* Provided records
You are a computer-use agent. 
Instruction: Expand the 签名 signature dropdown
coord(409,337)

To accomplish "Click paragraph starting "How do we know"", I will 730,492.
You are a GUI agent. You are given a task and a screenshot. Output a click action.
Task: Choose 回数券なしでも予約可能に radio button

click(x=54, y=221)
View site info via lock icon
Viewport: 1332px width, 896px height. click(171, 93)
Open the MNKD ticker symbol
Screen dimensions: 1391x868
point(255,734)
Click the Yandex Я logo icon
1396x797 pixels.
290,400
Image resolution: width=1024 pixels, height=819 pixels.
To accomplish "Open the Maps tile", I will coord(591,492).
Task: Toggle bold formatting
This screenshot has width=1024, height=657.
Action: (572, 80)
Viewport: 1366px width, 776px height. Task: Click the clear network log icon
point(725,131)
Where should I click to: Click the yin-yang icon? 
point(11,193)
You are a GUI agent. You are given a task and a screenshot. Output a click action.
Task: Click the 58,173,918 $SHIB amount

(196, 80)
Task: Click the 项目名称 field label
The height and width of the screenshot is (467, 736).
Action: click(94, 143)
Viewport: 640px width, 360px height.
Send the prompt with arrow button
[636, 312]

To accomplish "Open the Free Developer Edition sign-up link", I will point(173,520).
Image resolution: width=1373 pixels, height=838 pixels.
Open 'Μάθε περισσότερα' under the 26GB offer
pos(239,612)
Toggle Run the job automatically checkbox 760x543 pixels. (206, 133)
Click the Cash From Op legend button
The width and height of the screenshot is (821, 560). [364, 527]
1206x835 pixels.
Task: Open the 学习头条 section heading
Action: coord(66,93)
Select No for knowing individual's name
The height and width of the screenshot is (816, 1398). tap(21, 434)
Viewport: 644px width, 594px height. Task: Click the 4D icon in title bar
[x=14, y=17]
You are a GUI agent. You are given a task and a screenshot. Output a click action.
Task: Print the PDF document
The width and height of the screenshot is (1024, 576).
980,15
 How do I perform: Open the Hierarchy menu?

* Problem to solve
Could you repeat every record above exactly as it appears?

* Task response
You are a computer-use agent. 
Instruction: Expand the 签名 signature dropdown
coord(409,337)

To accomplish "Click paragraph starting "How do we know"", I will 730,492.
You are a GUI agent. You are given a task and a screenshot. Output a click action.
Task: Choose 回数券なしでも予約可能に radio button

click(x=54, y=221)
View site info via lock icon
Viewport: 1332px width, 896px height. click(171, 93)
Open the MNKD ticker symbol
Screen dimensions: 1391x868
point(255,734)
Click the Yandex Я logo icon
1396x797 pixels.
290,400
Image resolution: width=1024 pixels, height=819 pixels.
To accomplish "Open the Maps tile", I will coord(591,492).
Task: Toggle bold formatting
This screenshot has width=1024, height=657.
Action: (572, 80)
Viewport: 1366px width, 776px height. Task: Click the clear network log icon
point(725,131)
Where should I click to: Click the yin-yang icon? 
point(11,193)
You are a GUI agent. You are given a task and a screenshot. Output a click action.
Task: Click the 58,173,918 $SHIB amount

(196, 80)
Task: Click the 项目名称 field label
The height and width of the screenshot is (467, 736).
Action: click(94, 143)
Viewport: 640px width, 360px height.
Send the prompt with arrow button
[636, 312]

To accomplish "Open the Free Developer Edition sign-up link", I will point(173,520).
Image resolution: width=1373 pixels, height=838 pixels.
Open 'Μάθε περισσότερα' under the 26GB offer
pos(239,612)
Toggle Run the job automatically checkbox 760x543 pixels. (206, 133)
Click the Cash From Op legend button
The width and height of the screenshot is (821, 560). [364, 527]
1206x835 pixels.
Task: Open the 学习头条 section heading
Action: coord(66,93)
Select No for knowing individual's name
The height and width of the screenshot is (816, 1398). tap(21, 434)
Viewport: 644px width, 594px height. Task: Click the 4D icon in title bar
[x=14, y=17]
You are a GUI agent. You are given a task and a screenshot. Output a click action.
Task: Print the PDF document
The width and height of the screenshot is (1024, 576).
980,15
 How do I perform: Open the Hierarchy menu?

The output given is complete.